Three Rifle Brigades were sent from Russia to reinforce
the Manchurian Army. These brigades were formed into a composite Rifle
Corps that fought at San-de-Pu and Mukden. Lacking the support structure
of a regular corps, the Rifle Corps did not prove to be a robust organization.
After the war, the Russian Commander in Chief, GEN. Kuropatkin, wrote,
"If I had kept them as independent brigades, it would have been unnecessary
to take brigades away from army corps whenever independent brigades were
required". [4]
Remember the aforementioned artillery organization for the European
divisions? For the European divisions, it was the corps structure that
guided the artillery organization. In a European corps, the rule of thumb
was that the corps would have fourteen batteries. This meant that one artillery
brigade in one division would have eight batteries and the other artillery
brigade in the other division would have six. One must use an OB to determine
which European division had what size artillery brigade. This difference
tended to disappear as artillery losses caused the Russians to cross-level
pieces between brigades.

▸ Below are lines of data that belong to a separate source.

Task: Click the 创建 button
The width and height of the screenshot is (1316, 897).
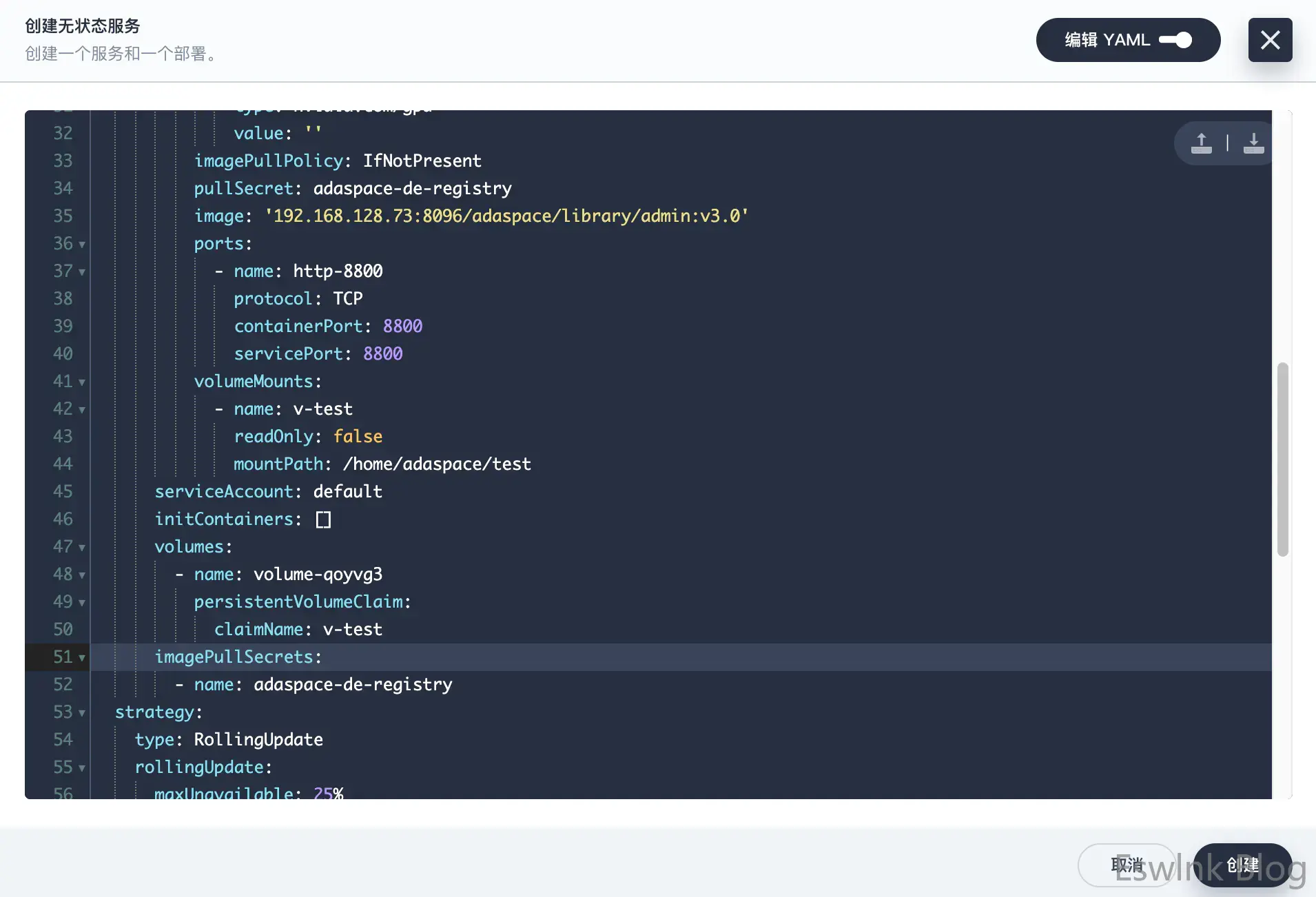Action: pyautogui.click(x=1242, y=865)
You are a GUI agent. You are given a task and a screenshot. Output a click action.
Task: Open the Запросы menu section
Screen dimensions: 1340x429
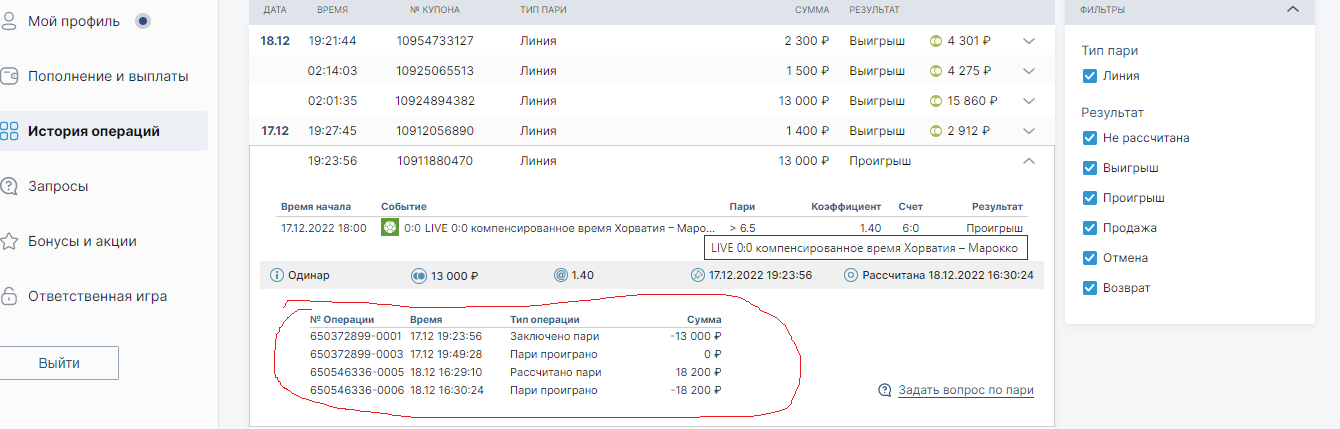(x=58, y=186)
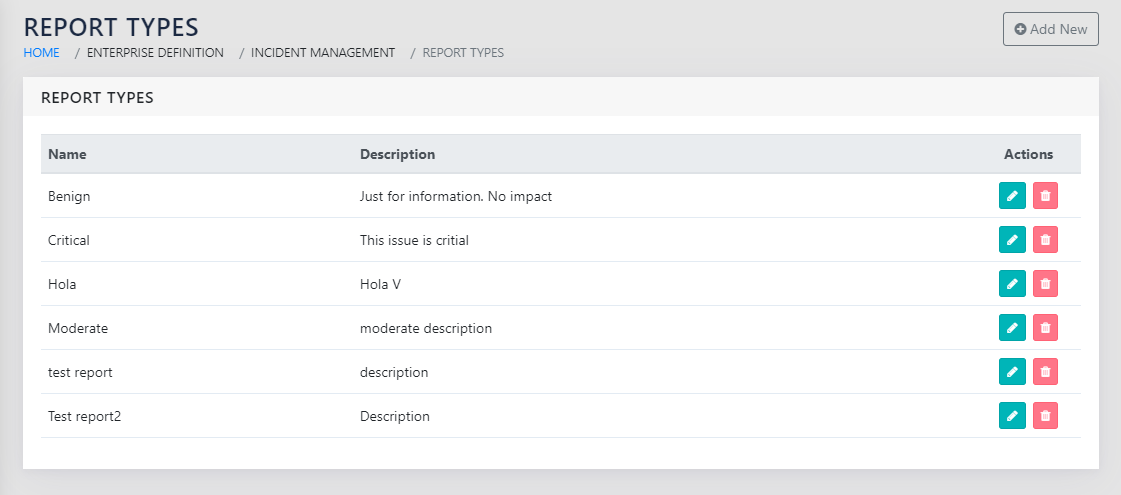Viewport: 1121px width, 495px height.
Task: Select the Description column header
Action: [397, 154]
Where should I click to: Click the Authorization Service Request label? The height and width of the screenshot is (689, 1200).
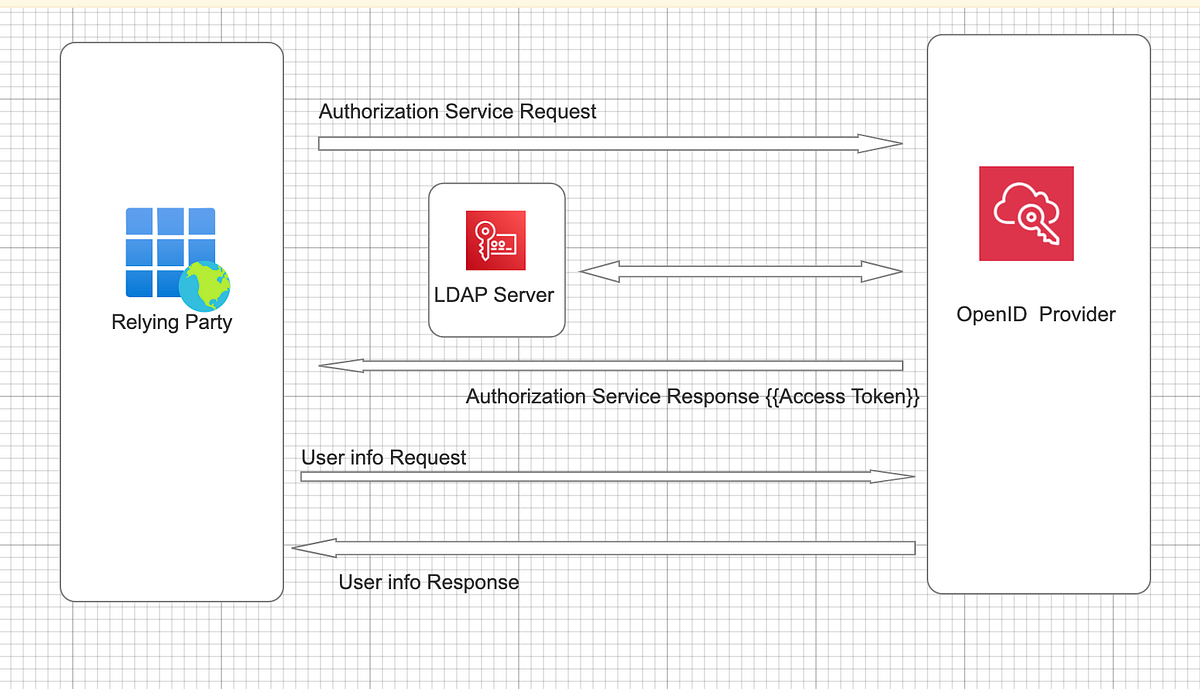pyautogui.click(x=457, y=111)
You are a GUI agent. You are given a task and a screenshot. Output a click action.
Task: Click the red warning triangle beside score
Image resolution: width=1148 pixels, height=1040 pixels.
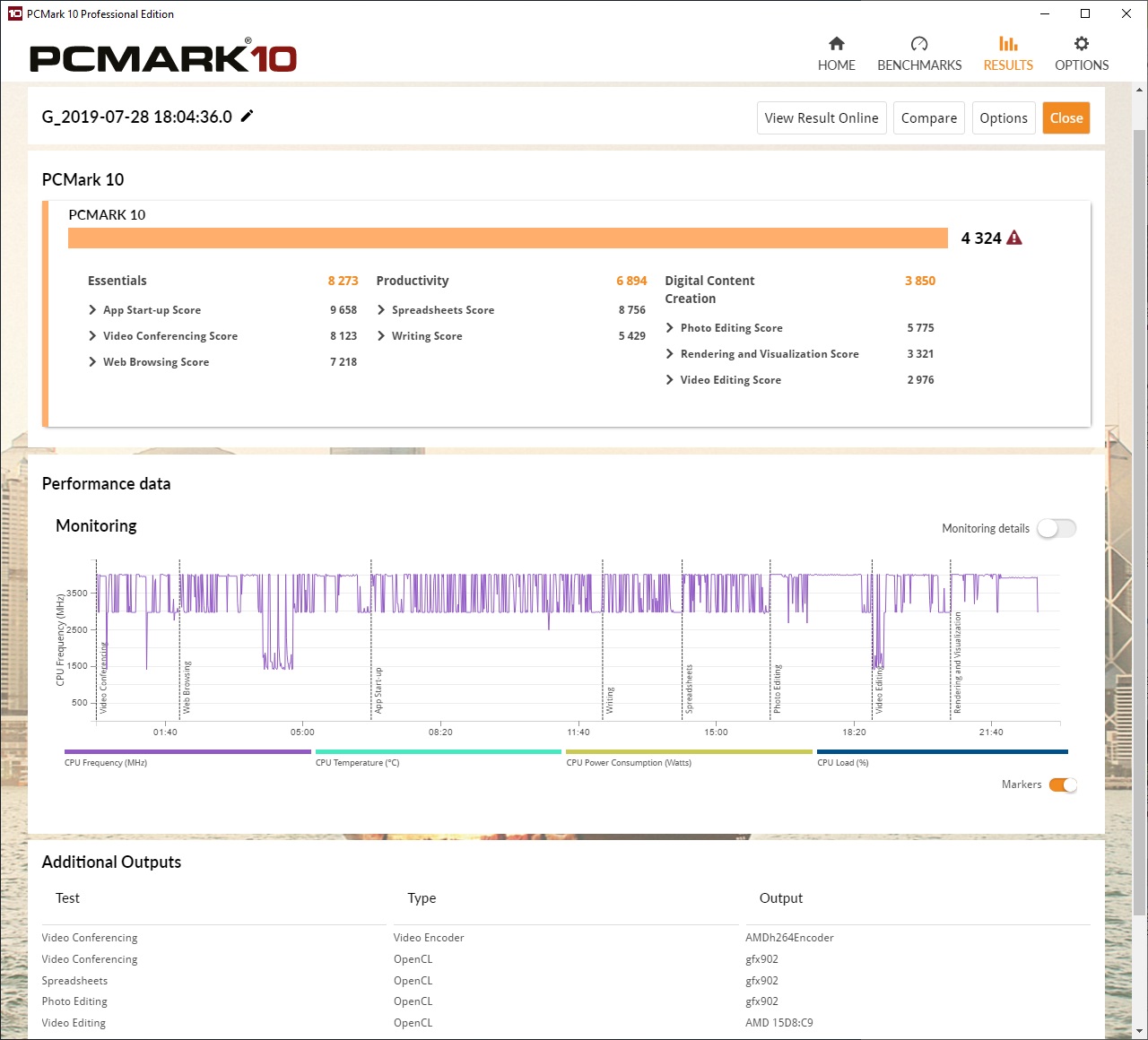(1014, 238)
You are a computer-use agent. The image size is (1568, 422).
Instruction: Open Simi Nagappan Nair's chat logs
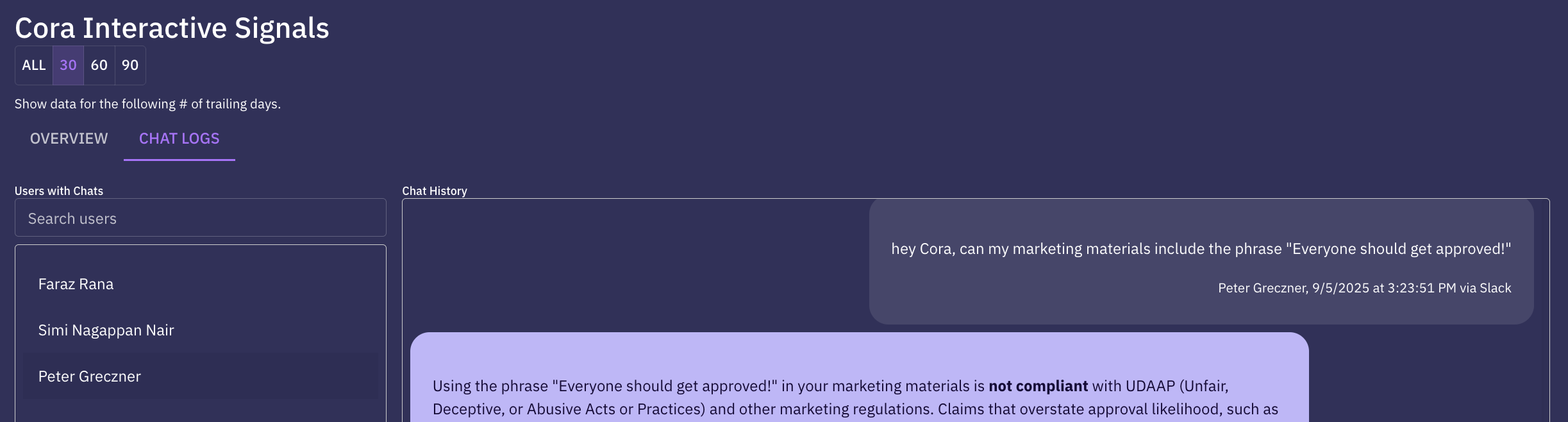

By the Battle of San-de-Pu in January, 1905 ,
all the artillery brigades of the European divisions consisted of six batteries.
The cavalry was formed into brigades, with two regiments in a brigade.
This could, and often did, vary with the Cossack regiments, with up to
four regiments in one brigade. Two brigades would form a division, with
two attached horse batteries. A cavalry corps could be formed, normally
consisting of two divisions.
During the first part of the war, the Russian Manchurian Army was divided
into a Eastern and Western Detachment. After the Battle of Liaoyang, the
Tsar recognized that the army was too large for one man to command effectively.
He directed the formation of the 1st and 2nd Manchurian Armies, both under
the Commander in Chief, Russian Forces. As the Russian army increased in
strength, the 3rd Manchurian Army was formed in January, 1905. All these
armies varied in size, based on mission and the commander.